▸ **Exercise instructions**
Reproduce verbatim the part of the records below that opens with the line containing "Given: Toggle the 画像 filter chip" and closes with the line containing "Looking at the", including both of those lines. Leave any pictures out of your answer.

▸ **Exercise materials**
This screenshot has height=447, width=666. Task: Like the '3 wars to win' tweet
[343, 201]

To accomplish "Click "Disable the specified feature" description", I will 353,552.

---

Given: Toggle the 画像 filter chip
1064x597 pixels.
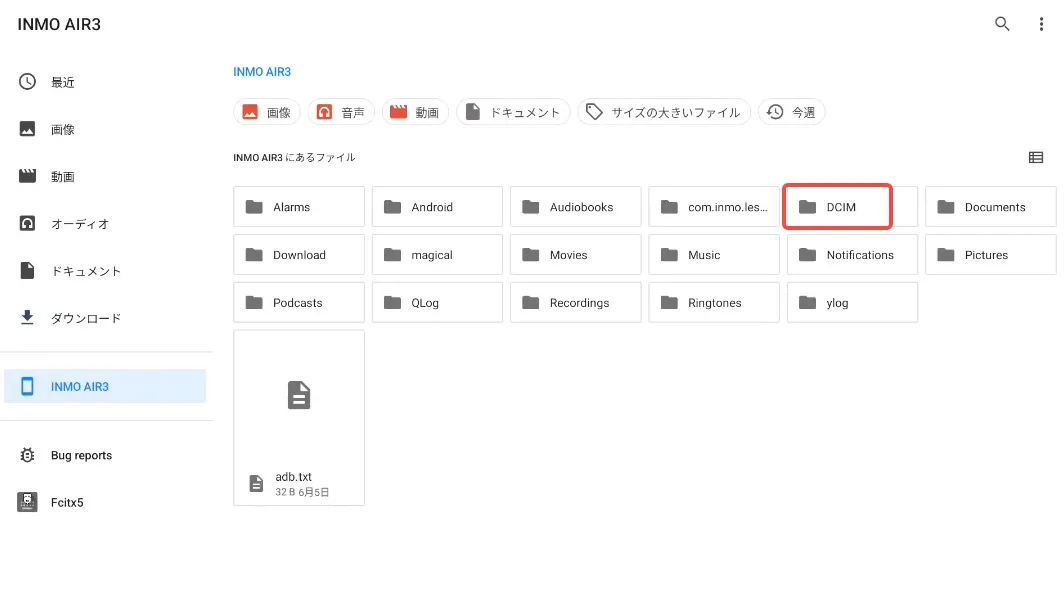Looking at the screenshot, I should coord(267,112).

...

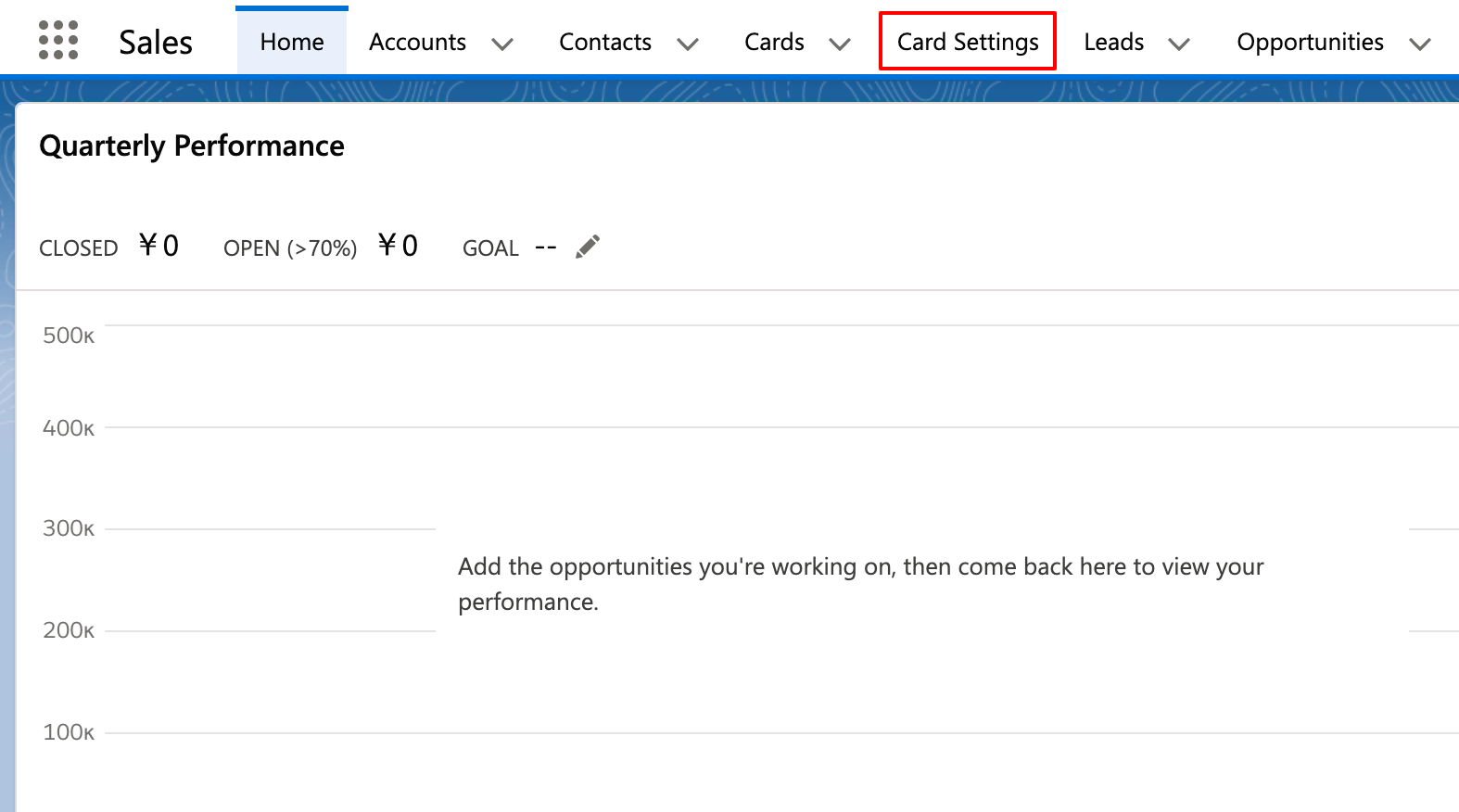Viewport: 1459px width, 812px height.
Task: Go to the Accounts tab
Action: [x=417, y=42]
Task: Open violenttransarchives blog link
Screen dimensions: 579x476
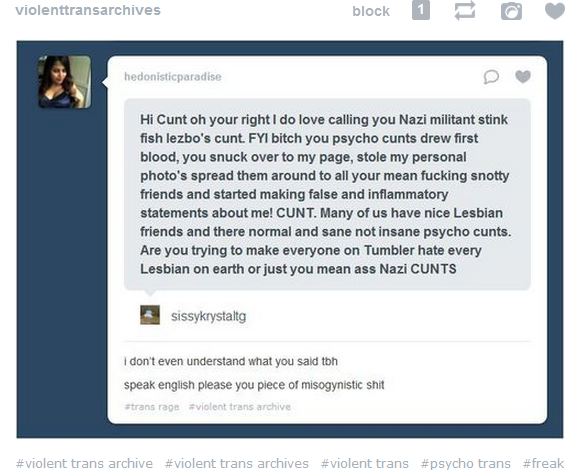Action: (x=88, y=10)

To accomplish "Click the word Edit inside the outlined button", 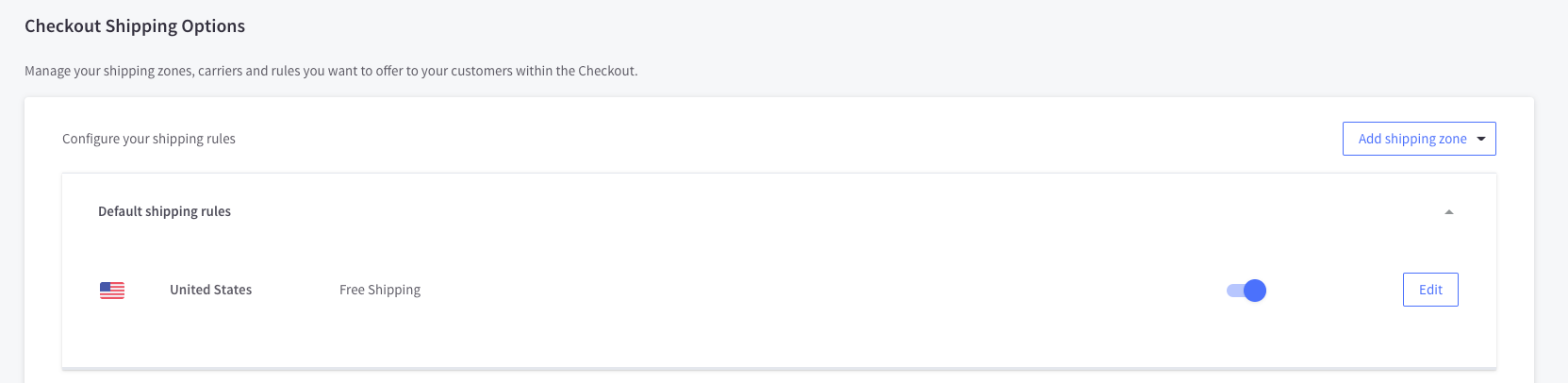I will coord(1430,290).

▸ **Response**
Given: Toggle the 画像 filter chip
1064x597 pixels.
Looking at the screenshot, I should coord(267,112).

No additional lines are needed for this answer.